ABSTRACT

Chapter three examines John Dewey’s trip to China in 1919-1921. Dewey’s trip has been characterized by scholars as powerfully influencing China’s young intellectuals. But the evidence suggests Dewey was not as influential as previously thought. Another trip, that of Hu Shih to the United States to study from 1911-1917 promised more influence in China’s future. Hu Shih was Dewey’s student at Columbia University and became a devoted pragmatist. On his return to China and with Dewey’s trip, Hu Shih was Dewey’s translator and he made arrangements for many of the over 200 lectures Dewey gave during his time in China. Hu Shih attempted to convince the Chinese people they needed to liberate themselves from ancient traditions and superstitions and embrace modern rational scientific thinking. His pleading fell on deaf ears.

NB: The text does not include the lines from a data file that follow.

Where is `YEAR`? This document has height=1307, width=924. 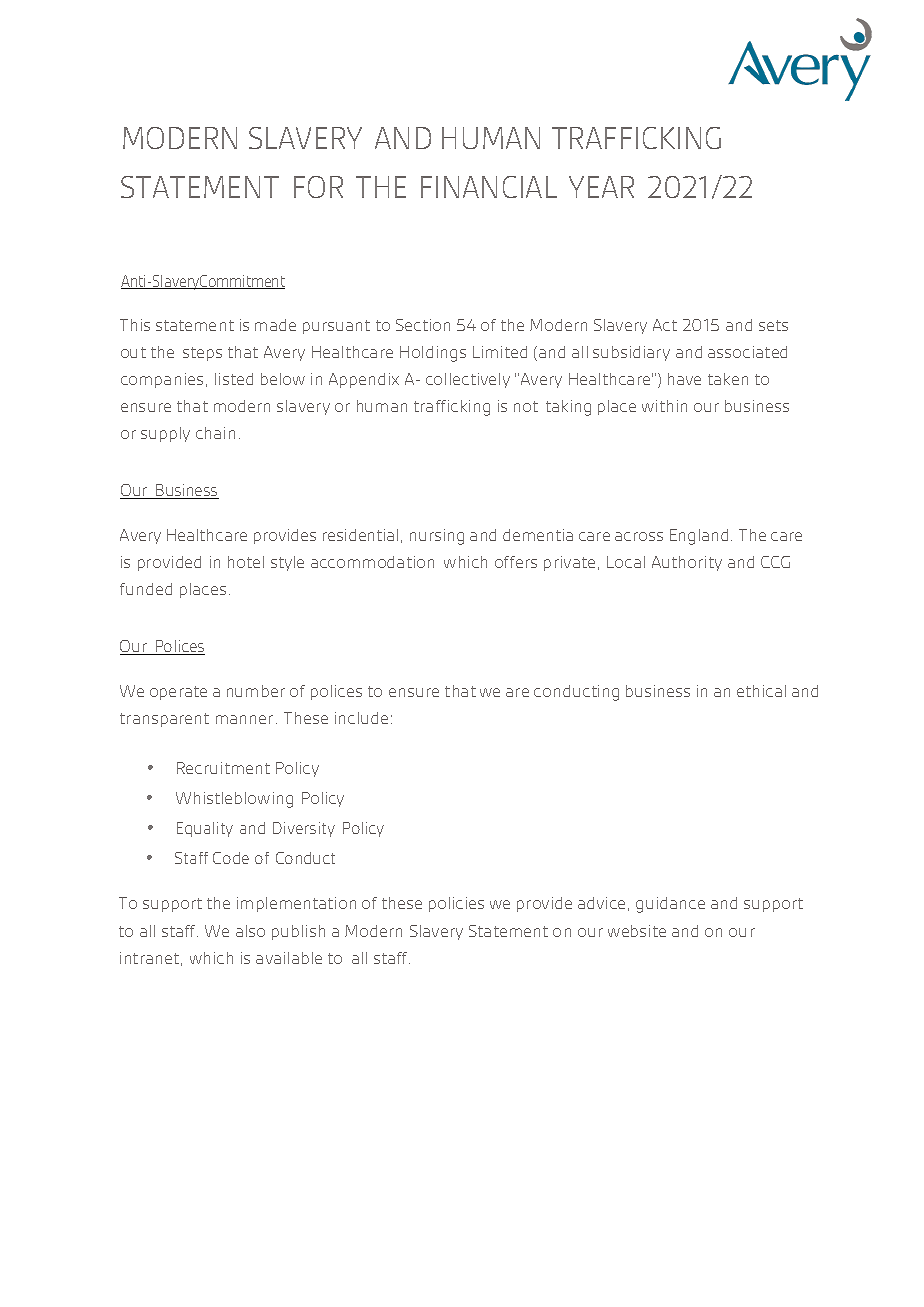 YEAR is located at coordinates (601, 187).
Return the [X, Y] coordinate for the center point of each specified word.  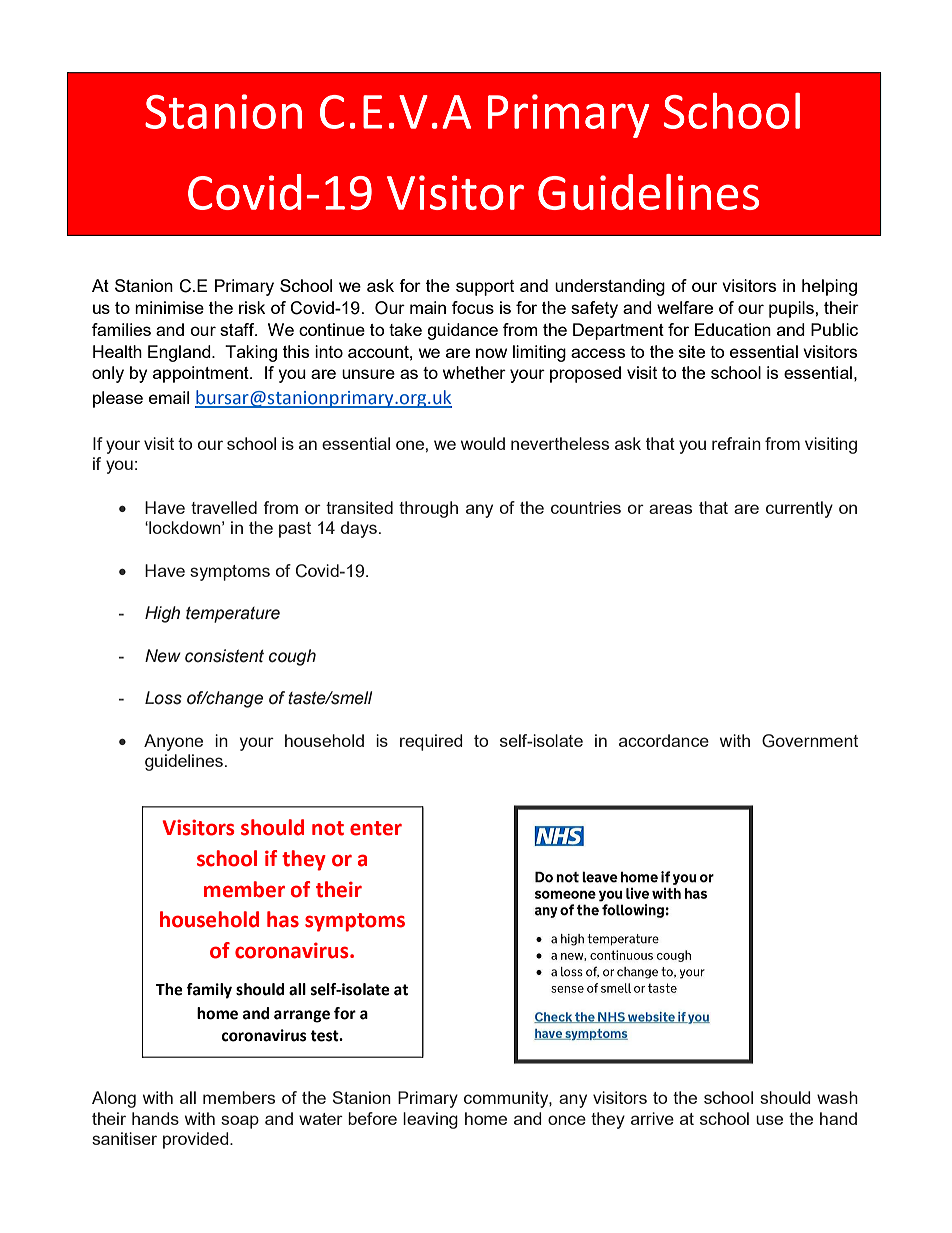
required [431, 742]
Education [733, 329]
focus [473, 307]
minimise [169, 307]
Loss [163, 698]
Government [810, 741]
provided [197, 1140]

Hu Shih saw Liang Qichao as the intellectual father of modern China and his intellectual mentor. As an intellectual Hu, unlike Liang, refused to pursue politics and nationalism to modernize China, and it left him with a small and shrinking audience. Another Chinese intellectual, Lu Xun more successfully reached the Chinese people with writings that became popular not just in China but worldwide. Yet another trip, Lu’s sojourn to Japan where he studied from 1905-1907, became the basis for his turn toward the Chinese nation. He saw the lack of unity and loyalty of the Chinese people as a major impediment to political stability and modernity in China. A skeptical Lu Xun rejected both Chinese traditions and westernization and the solution, a stronger sense of national loyalty for China, evaded Lu. Ironically, Hu Shih who had also rejected nationalism as a dangerous manipulation, became a staunch nationalist after Japan invaded China proper in 1937. He served as China’s Ambassador to the United States during World War II.